- **Stated exercise**:
Copy the lines of the material below word for word, beginning at the line that contains "Task: Enable the 显示水印 toggle switch" and stopping after the line that contains "tap(287, 77)".

╔══

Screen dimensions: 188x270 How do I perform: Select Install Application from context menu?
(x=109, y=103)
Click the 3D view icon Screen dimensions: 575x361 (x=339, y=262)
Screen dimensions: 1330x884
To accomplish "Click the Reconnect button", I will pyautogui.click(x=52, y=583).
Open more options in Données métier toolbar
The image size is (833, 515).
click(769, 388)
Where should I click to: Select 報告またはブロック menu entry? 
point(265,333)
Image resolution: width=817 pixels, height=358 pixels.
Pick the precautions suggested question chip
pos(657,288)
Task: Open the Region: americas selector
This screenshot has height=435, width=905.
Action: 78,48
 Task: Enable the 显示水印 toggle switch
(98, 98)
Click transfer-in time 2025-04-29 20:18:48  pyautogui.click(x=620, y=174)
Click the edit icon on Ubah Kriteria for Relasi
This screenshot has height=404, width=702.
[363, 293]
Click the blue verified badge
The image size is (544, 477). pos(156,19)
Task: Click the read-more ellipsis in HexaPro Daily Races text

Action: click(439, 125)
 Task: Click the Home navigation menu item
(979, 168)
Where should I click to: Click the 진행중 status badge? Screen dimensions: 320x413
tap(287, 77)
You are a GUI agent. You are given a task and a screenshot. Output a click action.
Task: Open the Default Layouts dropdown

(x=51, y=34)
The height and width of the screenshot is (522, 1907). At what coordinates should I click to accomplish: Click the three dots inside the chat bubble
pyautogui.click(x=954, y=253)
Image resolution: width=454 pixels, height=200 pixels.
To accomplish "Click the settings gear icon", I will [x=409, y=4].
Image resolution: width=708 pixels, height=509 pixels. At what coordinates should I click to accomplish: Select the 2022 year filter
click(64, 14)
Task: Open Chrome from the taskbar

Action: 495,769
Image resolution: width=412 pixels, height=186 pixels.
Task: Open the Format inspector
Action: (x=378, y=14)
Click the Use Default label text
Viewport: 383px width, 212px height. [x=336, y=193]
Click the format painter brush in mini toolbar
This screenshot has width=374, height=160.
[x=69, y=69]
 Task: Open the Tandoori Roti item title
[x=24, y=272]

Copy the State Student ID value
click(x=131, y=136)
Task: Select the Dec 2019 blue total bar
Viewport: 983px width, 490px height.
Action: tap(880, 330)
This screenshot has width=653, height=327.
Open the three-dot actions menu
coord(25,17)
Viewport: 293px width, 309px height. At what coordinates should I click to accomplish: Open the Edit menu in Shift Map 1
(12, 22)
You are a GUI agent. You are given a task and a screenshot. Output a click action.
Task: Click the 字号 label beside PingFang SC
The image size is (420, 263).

╚══

- **In response**:
 Task: Enable the 显示水印 toggle switch
(98, 98)
Click transfer-in time 2025-04-29 20:18:48  pyautogui.click(x=620, y=174)
Click the edit icon on Ubah Kriteria for Relasi
This screenshot has height=404, width=702.
[363, 293]
Click the blue verified badge
The image size is (544, 477). pos(156,19)
Task: Click the read-more ellipsis in HexaPro Daily Races text

Action: click(439, 125)
 Task: Click the Home navigation menu item
(979, 168)
Where should I click to: Click the 진행중 status badge? Screen dimensions: 320x413
tap(287, 77)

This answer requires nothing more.